SYCL (pronounced ‘sickle’) is a royalty-free, cross-platform abstraction layer that enables code for heterogeneous processors to be written using standard ISO C++ with the host and kernel code for an application contained in the same source file.

module load oneapi

Dependencies

  • SYCL programming model is supported through oneapi compilers that were built from source-code
  • Loading this module switches the default programming environment to GNU and with the following dependencies
  • PrgEnv-gnu/8.3.3
  • cpe-cuda/22.05
  • gcc/10.3.0
  • cudatoolkit-standalone/11.8.0
  • Environment Variable set: SYCL_DEVICE_SELECTOR=ext_oneapi_cuda:gpu
  • Note: This warning can be ignored safely clang-16: warning: CUDA version 11.8 is only partially supported [-Wunknown-cuda-version]

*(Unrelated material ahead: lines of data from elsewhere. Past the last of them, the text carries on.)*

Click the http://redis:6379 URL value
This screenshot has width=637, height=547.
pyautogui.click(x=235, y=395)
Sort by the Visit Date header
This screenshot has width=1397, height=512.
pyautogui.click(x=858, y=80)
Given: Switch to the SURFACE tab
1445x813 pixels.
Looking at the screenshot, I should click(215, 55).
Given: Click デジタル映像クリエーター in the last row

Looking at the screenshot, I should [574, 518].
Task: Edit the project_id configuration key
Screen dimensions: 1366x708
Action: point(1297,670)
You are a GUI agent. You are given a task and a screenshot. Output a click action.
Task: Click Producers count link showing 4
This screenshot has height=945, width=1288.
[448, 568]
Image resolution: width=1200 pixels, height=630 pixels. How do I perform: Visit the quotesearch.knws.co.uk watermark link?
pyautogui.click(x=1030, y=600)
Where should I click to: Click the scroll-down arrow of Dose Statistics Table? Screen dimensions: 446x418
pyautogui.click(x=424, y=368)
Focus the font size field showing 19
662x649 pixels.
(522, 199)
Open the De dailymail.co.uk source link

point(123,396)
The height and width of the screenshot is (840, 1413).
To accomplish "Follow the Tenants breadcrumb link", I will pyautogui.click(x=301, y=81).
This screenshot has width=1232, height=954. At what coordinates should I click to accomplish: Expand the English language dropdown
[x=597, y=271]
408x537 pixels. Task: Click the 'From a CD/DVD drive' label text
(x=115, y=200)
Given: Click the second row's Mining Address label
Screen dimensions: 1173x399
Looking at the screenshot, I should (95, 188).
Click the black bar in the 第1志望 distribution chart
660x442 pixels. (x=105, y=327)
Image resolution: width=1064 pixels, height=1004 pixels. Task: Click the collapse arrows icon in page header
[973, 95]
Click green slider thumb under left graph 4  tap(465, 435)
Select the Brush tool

Example (memory intilization)

#include <sycl/sycl.hpp>

int main(){
    const int N= 100;
    sycl::queue Q;
    float *A = sycl::malloc_shared<float>(N, Q);

    std::cout << "Running on "
              << Q.get_device().get_info<sycl::info::device::name>()
              << "\n";

    // Create a command_group to issue command to the group
    Q.parallel_for(N, [=](sycl::item<1> id) { A[id] = 0.1 * id; }).wait();

    for (size_t i = 0; i < N; i++)
        std::cout << "A[ " << i << " ] = " << A[i] << std::endl;
    return 0;
}

Compile and Run

$ clang++ -std=c++17 -sycl-std=2020 -fsycl -fsycl-targets=nvptx64-nvidia-cuda -Xsycl-target-backend --cuda-gpu-arch=sm_80 main.cpp
$ ./a.out

Example (using GPU-aware MPI)

#include <stdlib.h>
#include <stdio.h>
#include <mpi.h>

#include <sycl/sycl.hpp>

// Modified from NERSC website:
// https://docs.nersc.gov/development/programming-models/mpi
int main(int argc, char *argv[]) {

    int myrank, num_ranks;
    double *val_device;
    double *val_host;
    char machine_name[MPI_MAX_PROCESSOR_NAME];
    int name_len=0;

    MPI_Init(&argc, &argv);
    MPI_Comm_rank(MPI_COMM_WORLD, &myrank);
    MPI_Comm_size(MPI_COMM_WORLD, &num_ranks);
    MPI_Get_processor_name(machine_name, &name_len);

    sycl::queue q{sycl::gpu_selector_v};

    std::cout << "Rank #" << myrank << " runs on: " << machine_name
              << ", uses device: "
              << q.get_device().get_info<sycl::info::device::name>() << "\n";

    MPI_Barrier(MPI_COMM_WORLD);
    int one=1;
    val_host = (double *)malloc(one*sizeof(double));
    val_device = sycl::malloc_device<double>(one,q);

    const size_t size_of_double = sizeof(double);
    *val_host = -1.0;
    if (myrank != 0) {
        std::cout << "I am rank " << myrank
                  << " and my initial value is: " << *val_host << "\n";
    }

    if (myrank == 0) {
        *val_host = 42.0;
        q.memcpy(val_device,val_host,size_of_double).wait();
        std::cout << "I am rank " << myrank
                  << " and will broadcast value: " << *val_host << "\n";
    }

    MPI_Bcast(val_device, 1, MPI_DOUBLE, 0, MPI_COMM_WORLD);

    double check = 42.0;
    if (myrank != 0) {
        //Device to Host
        q.memcpy(val_host,val_device,size_of_double).wait();
        assert(*val_host == check);
        std::cout << "I am rank " << myrank
                  << " and received broadcast value: " << *val_host << "\n";
    }

    sycl::free(val_device,q);
    free(val_host);

    MPI_Finalize();

    return 0;
}

Load Modules

module load oneapi
module load mpiwrappers/cray-mpich-oneapi
export MPICH_GPU_SUPPORT_ENABLED=1

Compile and Run

$ mpicxx -L/opt/cray/pe/mpich/8.1.16/gtl/lib -lmpi_gtl_cuda -std=c++17 -fsycl -fsycl-targets=nvptx64-nvidia-cuda -Xsycl-target-backend --cuda-gpu-arch=sm_80 main.cpp
$ mpiexec -n 2 --ppn 2 --depth=1 --cpu-bind depth ./set_affinity_gpu_polaris.sh ./a.out
For further details regarding the arguments passed to mpiexec command shown above, please visit the Job Scheduling and Execution section. A simple example describing the details and execution of the set_affinity_gpu_polaris.sh file can be found here.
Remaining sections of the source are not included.